Titolo: Le notti bianche Link Amazon
Titolo originale: Белые ночи
Autore: Fedor M Dostoevskij
Editore: BUR
Data di uscita: 26 Febbraio 2019
Pagine: 230
Narrazione: Prima persona
Finale: Conclusivo

Sinossi

Lungo un canale di Pietroburgo, nella luce crepuscolare delle notti bianche, un giovane e una fanciulla si incontrano per la prima volta. Sospesi tra realtà e rêverie, i due intraprendono un dialogo serrato, appassionato e velatamente ambiguo. La situazione pare preludere a un epilogo romantico; tuttavia, al quarto incontro notturno, nel momento in cui si realizza il sogno della fanciulla, s’infrange quello del giovane, costretto a tornare alla sua solitaria realtà. Questo breve romanzo del primo Dostoevskij, che ha come scenario la luminescente e umbratile magia delle notti bianche, viene presentato qui in una nuova traduzione, a cura di Laura Salmon, che propone nella postfazione un’inedita chiave di lettura dell’opera, tradizionalmente considerata il primo approccio al grande romanziere russo.

Recensione di Gabriella

Se un libro può essere usato per definire qualcosa questo è proprio il libro in questione: Le notti bianche può essere usato per definire la friend zone e chi ci finisce.

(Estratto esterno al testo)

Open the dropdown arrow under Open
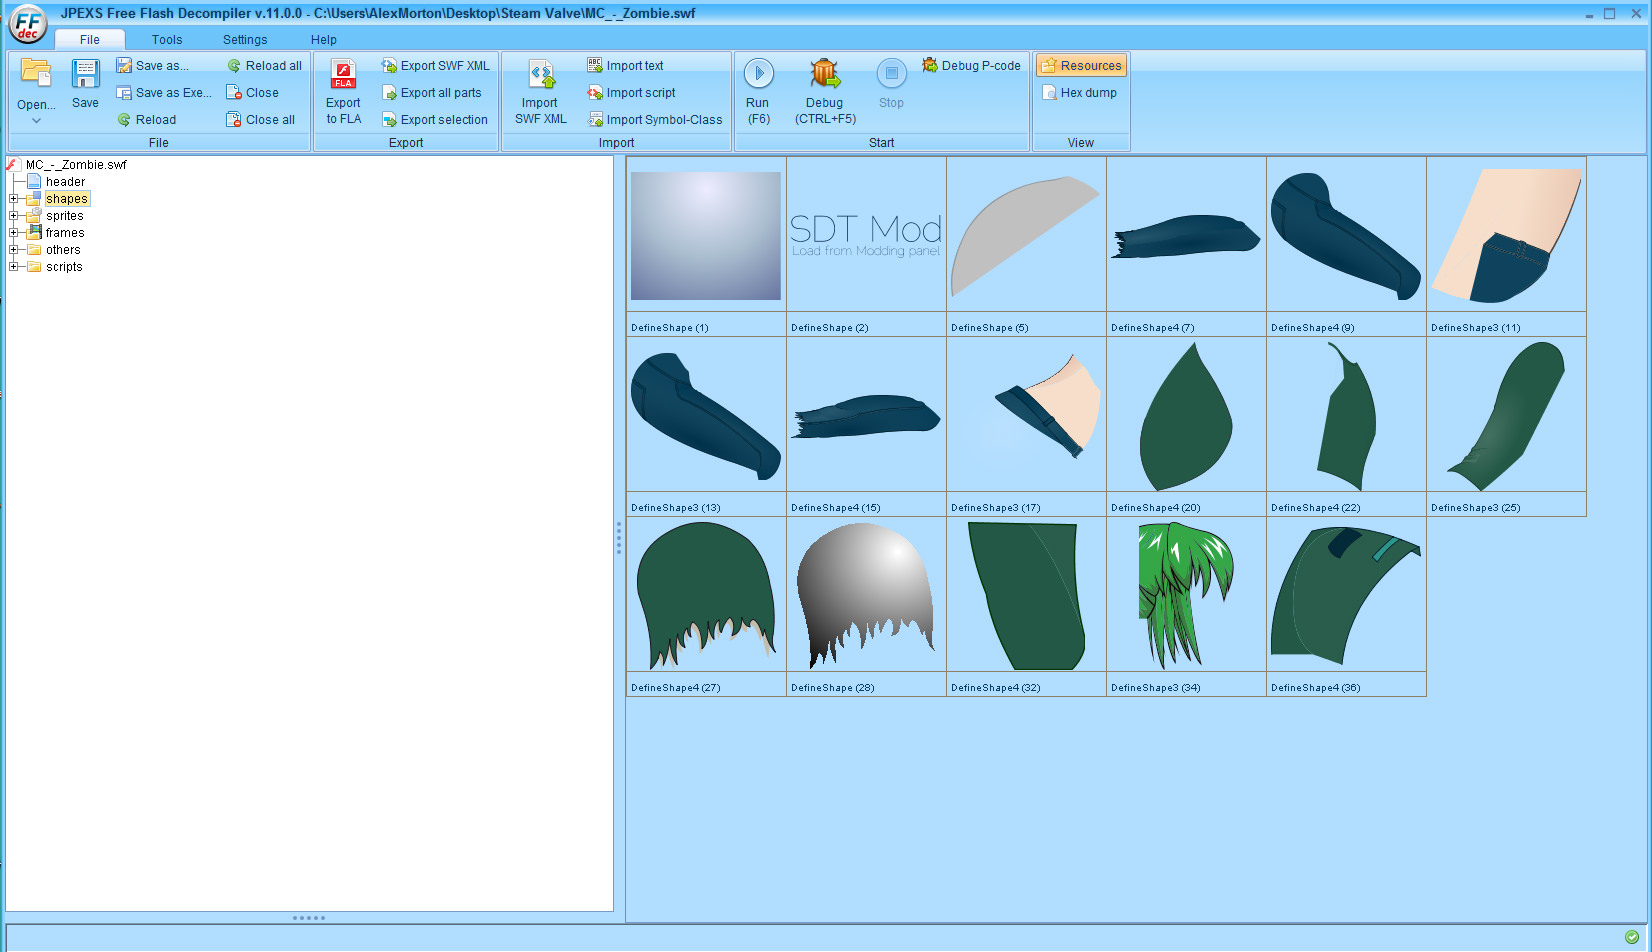Image resolution: width=1652 pixels, height=952 pixels. (x=36, y=121)
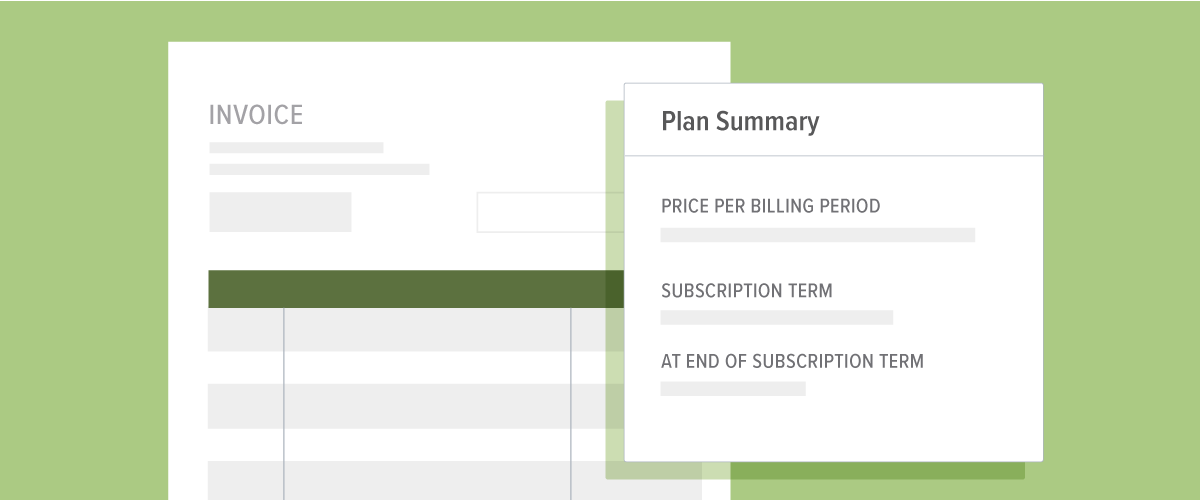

“Il sognatore”, nonché protagonista di questo libro e di cui non conosceremo mai il nome, si ritrova in una notte di maggio a San Pietroburgo dove vive e dove si manifestano queste nottate dove la luce dura tantissimo e in questo periodo dell’anno ci si ritrova anche a passeggiare per la città, quando a un certo punto vede questa ragazza che cammina da sola e che sta per essere infastidita da un ubriaco e va in suo soccorso. Come si dice “da cosa nasce cosa” e i due iniziano a parlare dandosi così appuntamento la sera dopo alla stessa ora, ma la ragazza mette in chiaro subito che categoricamente lui non deve innamorarsi di lei. Perché non deve innamorarsi di lei? E chi è il sognatore?

“-[…] Io sono un sognatore; e vivo così poco di una vita reale e istanti come questo di adesso ne conto così di rado, da non poter fare a meno di rinnovare questi istanti nei miei sogni. Io fantasticherò di voi tutta la notte, tutta la settimana, tutto l’anno. Verrò immancabilmente qui domani, proprio qui, a questo stesso posto, proprio a quest’ora, e sarò felice, ricordandomi di oggi. Ormai questo luogo mi è caro. […]”

Sicuramente è un’epoca molto diversa dai giorni nostri e sicuramente anche un’altra cultura, ma ho trovato abbastanza strano che una ragazza di 17 anni possa vagare per le strade della città a un’ora tarda e mettersi a chiacchierare tranquillamente con uno sconosciuto. Per quanto riguarda l ingenuità di Nastenka penso che stia perfettamente nel l’ambientazione, ma ciò non toglie che non capisco cosa e come faccia ad uscire la notte. Bravissima aggiungerei a mettere nella friend zone prima e poi a illudere il sognatore che probabilmente in quanto tale ci cade con tutte le scarpe. Il sognatore penso che lo sia sia di nome che di fatto. Vaga senza nessun tipo di problemi al mondo e vive nell’attesa di incontrare Nastenka dopo il loro primo incontro anche se lei ha messo in chiaro subito che tra di loro non potrà esserci nulla.

“[…] Nella stanza si è fatto scuro; nella sua anima c’è il vuoto e la tristezza; tutto un regno di fantasticherie è crollato attorno a lui, è crollato senza lasciar traccia, senza rumore o schianto, si è dissolto come un sogno ed egli stesso non ricorda quel che ha sognato. […]”

Il libro anche se piccolo l’ho trovato abbastanza pesante, non mi convince fino alla fine.

Consiglio questo libro solo agli amanti del genere.